--- Start Input material ---

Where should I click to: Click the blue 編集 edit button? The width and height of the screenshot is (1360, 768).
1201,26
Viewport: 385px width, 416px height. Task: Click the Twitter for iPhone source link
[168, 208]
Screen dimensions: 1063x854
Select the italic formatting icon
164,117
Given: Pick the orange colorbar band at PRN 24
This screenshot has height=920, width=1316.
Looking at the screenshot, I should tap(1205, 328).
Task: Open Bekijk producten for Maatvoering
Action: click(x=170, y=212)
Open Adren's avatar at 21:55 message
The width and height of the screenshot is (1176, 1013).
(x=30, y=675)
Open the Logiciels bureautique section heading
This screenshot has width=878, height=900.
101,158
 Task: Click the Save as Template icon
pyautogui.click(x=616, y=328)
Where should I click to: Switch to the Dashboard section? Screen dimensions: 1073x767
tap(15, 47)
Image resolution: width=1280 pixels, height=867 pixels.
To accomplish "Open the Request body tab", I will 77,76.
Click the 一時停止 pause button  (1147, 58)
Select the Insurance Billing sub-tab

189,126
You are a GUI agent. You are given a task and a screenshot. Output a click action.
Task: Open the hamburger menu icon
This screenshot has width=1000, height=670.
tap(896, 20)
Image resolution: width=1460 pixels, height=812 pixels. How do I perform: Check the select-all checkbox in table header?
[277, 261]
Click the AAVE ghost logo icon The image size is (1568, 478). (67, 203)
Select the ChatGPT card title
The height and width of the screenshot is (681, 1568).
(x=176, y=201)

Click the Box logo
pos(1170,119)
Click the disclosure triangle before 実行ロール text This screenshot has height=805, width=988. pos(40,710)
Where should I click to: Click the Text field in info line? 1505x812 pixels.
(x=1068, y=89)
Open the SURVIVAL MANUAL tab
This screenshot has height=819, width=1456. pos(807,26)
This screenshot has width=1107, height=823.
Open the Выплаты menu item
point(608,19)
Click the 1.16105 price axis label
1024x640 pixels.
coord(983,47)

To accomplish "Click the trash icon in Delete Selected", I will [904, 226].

--- End Input material ---

Reproduce the listing above, swapping every occurrence of "icon" for "glyph" and leaving everything else identical.

*Response to the exercise*:
Where should I click to: Click the blue 編集 edit button? The width and height of the screenshot is (1360, 768).
1201,26
Viewport: 385px width, 416px height. Task: Click the Twitter for iPhone source link
[168, 208]
Screen dimensions: 1063x854
Select the italic formatting glyph
164,117
Given: Pick the orange colorbar band at PRN 24
This screenshot has height=920, width=1316.
Looking at the screenshot, I should tap(1205, 328).
Task: Open Bekijk producten for Maatvoering
Action: click(x=170, y=212)
Open Adren's avatar at 21:55 message
The width and height of the screenshot is (1176, 1013).
(x=30, y=675)
Open the Logiciels bureautique section heading
This screenshot has width=878, height=900.
101,158
 Task: Click the Save as Template glyph
pyautogui.click(x=616, y=328)
Where should I click to: Switch to the Dashboard section? Screen dimensions: 1073x767
tap(15, 47)
Image resolution: width=1280 pixels, height=867 pixels.
To accomplish "Open the Request body tab", I will 77,76.
Click the 一時停止 pause button  (1147, 58)
Select the Insurance Billing sub-tab

189,126
You are a GUI agent. You are given a task and a screenshot. Output a click action.
Task: Open the hamburger menu glyph
This screenshot has width=1000, height=670.
tap(896, 20)
Image resolution: width=1460 pixels, height=812 pixels. How do I perform: Check the select-all checkbox in table header?
[277, 261]
Click the AAVE ghost logo glyph The image size is (1568, 478). (67, 203)
Select the ChatGPT card title
The height and width of the screenshot is (681, 1568).
(x=176, y=201)

Click the Box logo
pos(1170,119)
Click the disclosure triangle before 実行ロール text This screenshot has height=805, width=988. pos(40,710)
Where should I click to: Click the Text field in info line? 1505x812 pixels.
(x=1068, y=89)
Open the SURVIVAL MANUAL tab
This screenshot has height=819, width=1456. pos(807,26)
This screenshot has width=1107, height=823.
Open the Выплаты menu item
point(608,19)
Click the 1.16105 price axis label
1024x640 pixels.
coord(983,47)

To accomplish "Click the trash glyph in Delete Selected", I will [904, 226].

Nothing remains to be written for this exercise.